Working from the top of the listing below, retype each line through the line containing "Given: Uncheck the", both included, with no pictures.

Input material
--------------------------------
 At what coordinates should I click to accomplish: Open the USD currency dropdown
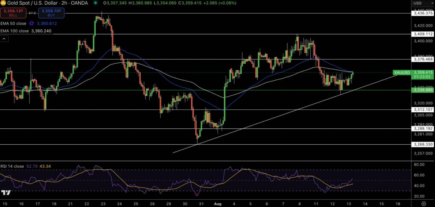tap(422, 3)
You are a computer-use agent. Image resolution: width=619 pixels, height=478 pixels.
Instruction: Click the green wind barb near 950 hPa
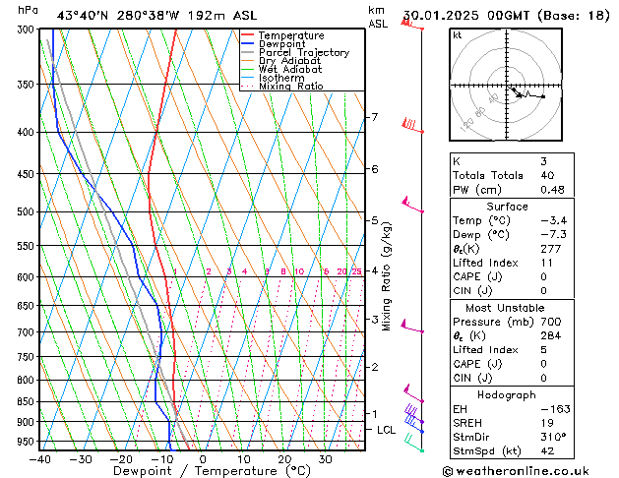coord(415,446)
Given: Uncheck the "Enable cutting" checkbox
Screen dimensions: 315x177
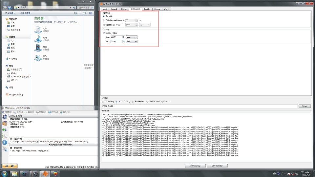Looking at the screenshot, I should click(x=104, y=33).
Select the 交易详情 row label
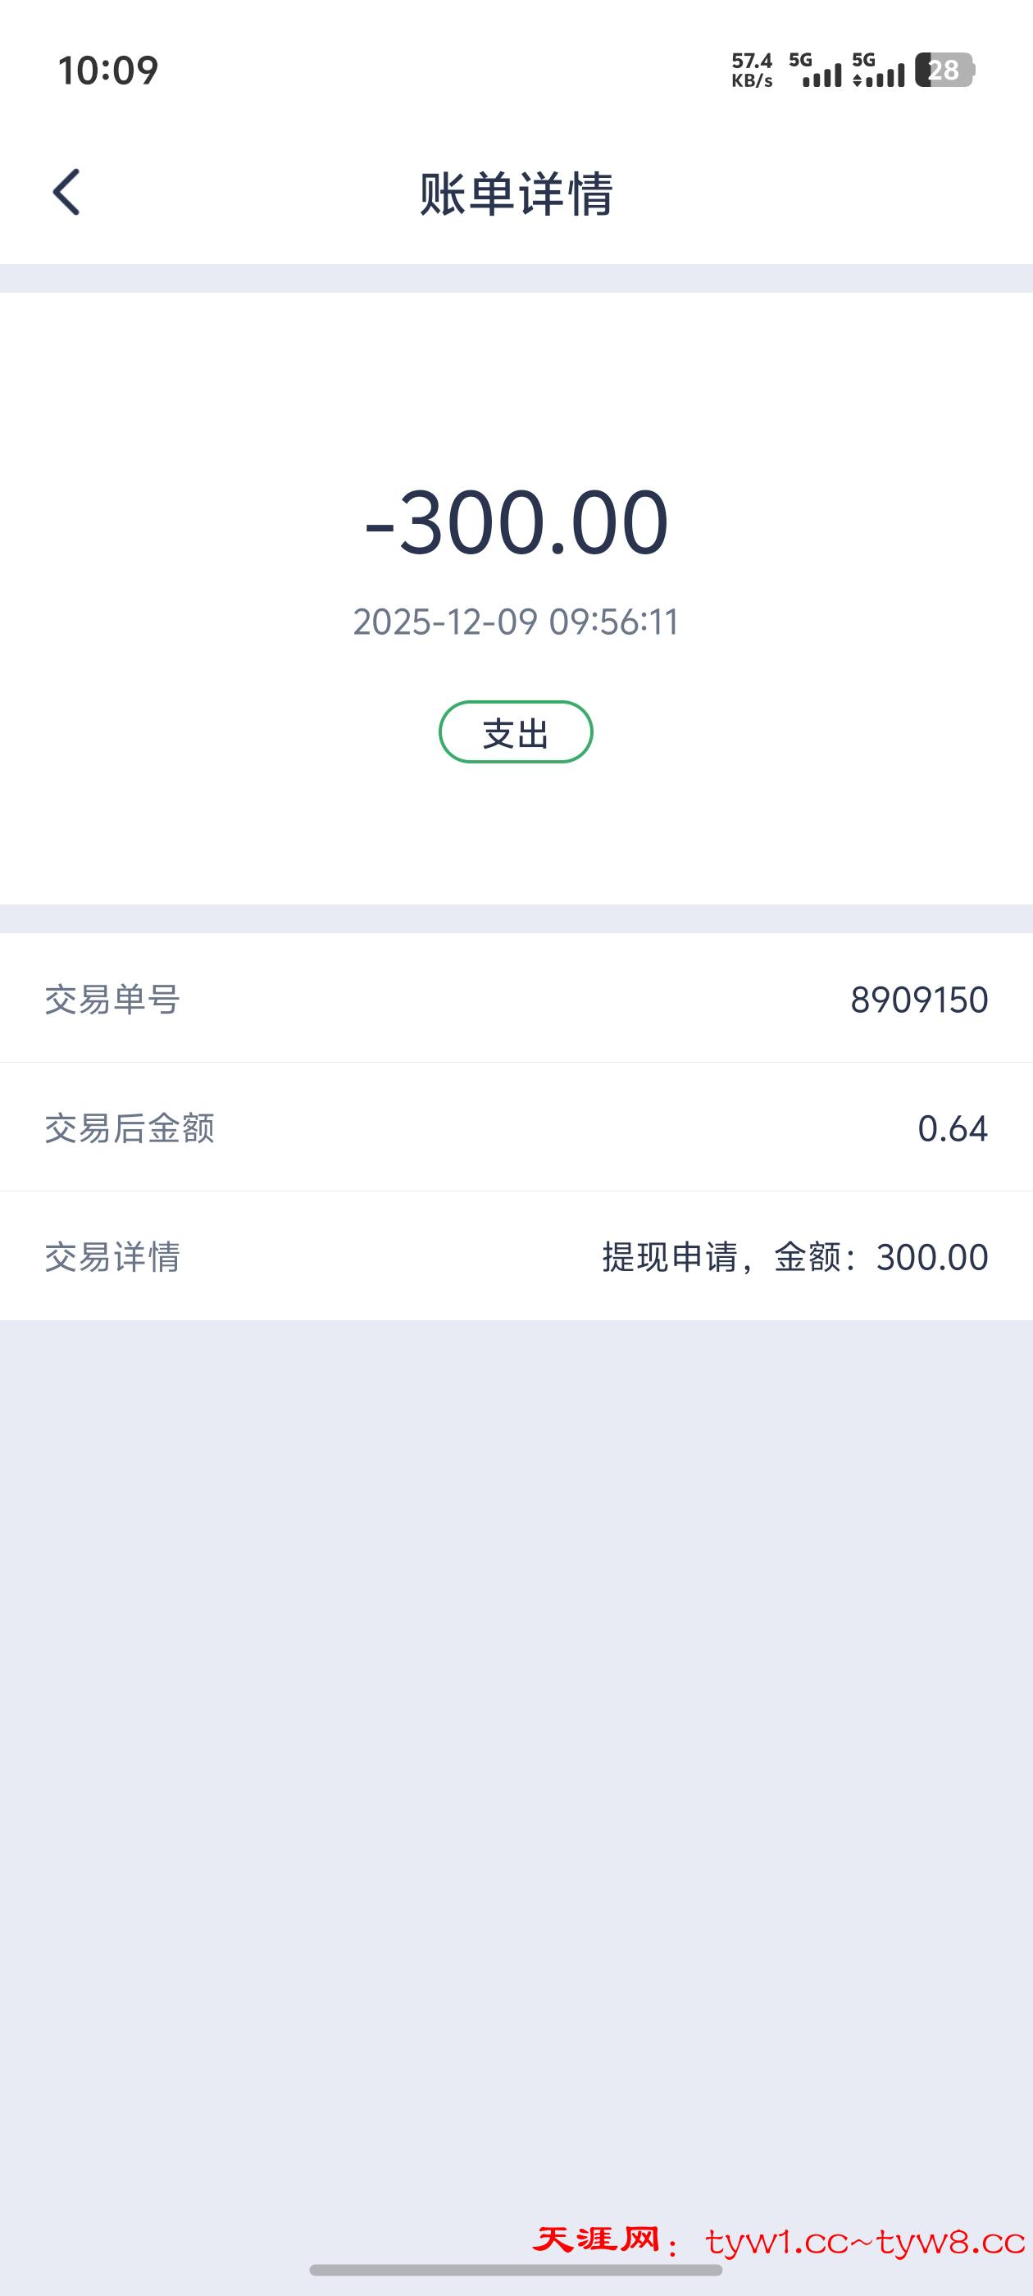Viewport: 1033px width, 2296px height. coord(112,1257)
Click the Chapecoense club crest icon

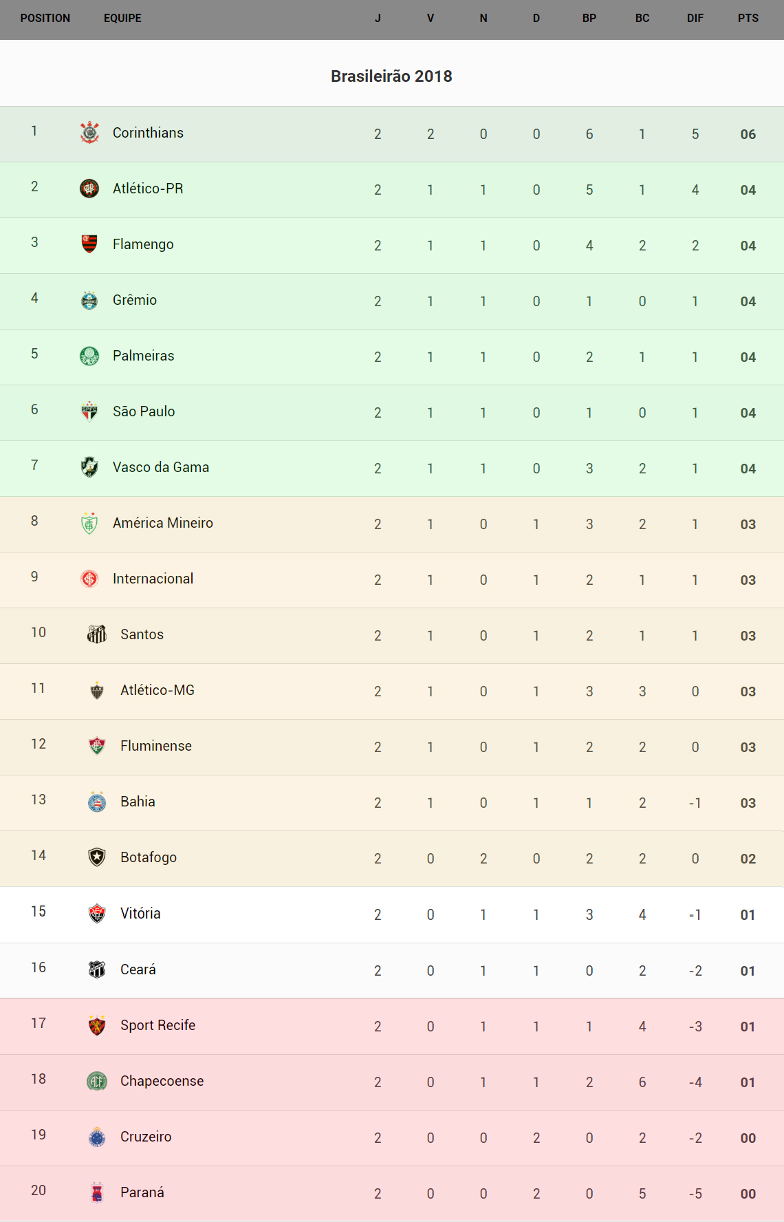tap(97, 1081)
--------------------------------
Response to this task
 At what coordinates should I click to accomplish: Open the USD currency dropdown
tap(422, 3)
You are a computer-use agent. Image resolution: width=619 pixels, height=478 pixels.
Instruction: Click the green wind barb near 950 hPa
coord(415,446)
Given: Uncheck the "Enable cutting" checkbox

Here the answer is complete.